Jean-Philippe Langlais / L’Avantage :

DÉPLACEMENT DU CLIMAT. Une étude dévoilée récemment révèle que les changements climatiques en cours risquent de compromettre l’efficacité des protégées du continent nord-américain, et l’Est du Québec n’y échapperait pas.

La recherche, menée par un groupe d’experts de différents pays, se penche sur l’efficacité des zones protégées à conserver la biodiversité des espèces rares, des communautés biologiques et des écosystèmes. Les climats auxquels ont été habituées ces zones dans les dernières décennies pourraient se déplacer à l’extérieur des aires protégées et ainsi compromettre l’avenir d’espèces de plantes et d’animaux.

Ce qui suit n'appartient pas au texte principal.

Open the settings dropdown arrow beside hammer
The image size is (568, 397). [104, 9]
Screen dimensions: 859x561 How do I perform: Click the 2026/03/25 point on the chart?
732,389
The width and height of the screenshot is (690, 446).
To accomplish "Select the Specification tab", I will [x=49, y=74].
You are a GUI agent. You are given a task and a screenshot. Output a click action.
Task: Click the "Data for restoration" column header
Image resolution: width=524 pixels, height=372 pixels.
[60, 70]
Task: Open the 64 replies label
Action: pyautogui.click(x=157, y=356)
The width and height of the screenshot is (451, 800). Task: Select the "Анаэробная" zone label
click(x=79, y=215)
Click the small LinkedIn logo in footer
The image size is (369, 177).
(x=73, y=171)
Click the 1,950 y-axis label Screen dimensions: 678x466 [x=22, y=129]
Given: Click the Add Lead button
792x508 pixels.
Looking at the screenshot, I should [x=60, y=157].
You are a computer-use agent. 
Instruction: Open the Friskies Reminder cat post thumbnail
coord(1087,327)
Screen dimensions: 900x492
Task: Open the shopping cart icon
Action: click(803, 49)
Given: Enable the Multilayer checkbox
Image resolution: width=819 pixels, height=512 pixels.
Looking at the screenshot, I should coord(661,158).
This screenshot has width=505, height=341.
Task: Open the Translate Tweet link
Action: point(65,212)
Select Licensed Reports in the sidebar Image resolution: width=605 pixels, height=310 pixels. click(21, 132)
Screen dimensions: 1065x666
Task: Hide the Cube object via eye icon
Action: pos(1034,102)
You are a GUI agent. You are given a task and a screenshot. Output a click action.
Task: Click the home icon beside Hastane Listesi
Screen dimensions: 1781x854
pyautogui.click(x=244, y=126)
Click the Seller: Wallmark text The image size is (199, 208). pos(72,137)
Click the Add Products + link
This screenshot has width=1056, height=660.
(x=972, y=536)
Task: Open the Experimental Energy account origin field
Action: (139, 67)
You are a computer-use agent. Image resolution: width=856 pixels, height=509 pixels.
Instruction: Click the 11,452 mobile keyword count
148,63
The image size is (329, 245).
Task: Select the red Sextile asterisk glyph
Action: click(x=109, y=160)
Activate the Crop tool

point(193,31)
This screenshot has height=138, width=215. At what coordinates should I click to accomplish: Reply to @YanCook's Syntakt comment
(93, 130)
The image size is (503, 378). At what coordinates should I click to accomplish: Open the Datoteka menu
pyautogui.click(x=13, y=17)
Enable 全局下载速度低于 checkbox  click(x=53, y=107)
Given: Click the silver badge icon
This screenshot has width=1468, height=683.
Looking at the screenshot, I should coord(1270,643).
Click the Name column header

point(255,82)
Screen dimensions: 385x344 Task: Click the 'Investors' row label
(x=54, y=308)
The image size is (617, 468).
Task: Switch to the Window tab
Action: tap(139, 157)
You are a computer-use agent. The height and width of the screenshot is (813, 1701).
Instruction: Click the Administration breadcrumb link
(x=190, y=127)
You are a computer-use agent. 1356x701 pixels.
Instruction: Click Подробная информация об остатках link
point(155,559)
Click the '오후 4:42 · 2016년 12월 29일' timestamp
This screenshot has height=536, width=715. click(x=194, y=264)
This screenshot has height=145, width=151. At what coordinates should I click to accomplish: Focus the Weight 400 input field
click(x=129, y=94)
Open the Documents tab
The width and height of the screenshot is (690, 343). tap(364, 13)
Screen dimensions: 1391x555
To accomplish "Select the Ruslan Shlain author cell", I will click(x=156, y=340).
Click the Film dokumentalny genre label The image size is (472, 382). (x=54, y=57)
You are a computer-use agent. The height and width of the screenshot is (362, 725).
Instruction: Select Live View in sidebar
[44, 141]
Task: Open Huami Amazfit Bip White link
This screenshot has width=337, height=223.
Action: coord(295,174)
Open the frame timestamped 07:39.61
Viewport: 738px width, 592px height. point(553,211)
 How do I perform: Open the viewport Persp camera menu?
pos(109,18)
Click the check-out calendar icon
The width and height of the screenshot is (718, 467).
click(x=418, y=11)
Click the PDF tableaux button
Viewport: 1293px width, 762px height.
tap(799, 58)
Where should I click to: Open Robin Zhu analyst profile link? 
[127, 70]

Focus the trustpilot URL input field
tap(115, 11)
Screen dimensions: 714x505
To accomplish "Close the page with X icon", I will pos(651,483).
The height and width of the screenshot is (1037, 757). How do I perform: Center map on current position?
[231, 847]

La communauté de plantes et d’animaux auxquels on était habitué, ces derniers 100 ans, va changer
– Marc-André Parisien

« On parle d’un déplacement du climat. Il y a des espèces qui vont perdurer et rester sur leur site actuel et d’autres ne pourront pas. Certaines espèces plus sensibles n’auront pas le choix de se déplacer avec le climat. Si ce climat finit par se retrouver sur l’île de Montréal ou dans le bassin de Los Angeles, il y a peu d’espoir pour la conservation », indique l’un des signataires de l’étude, le chercheur scientifique au Centre de foresterie du Nord à Ressources naturelles Canada, Marc-André Parisien.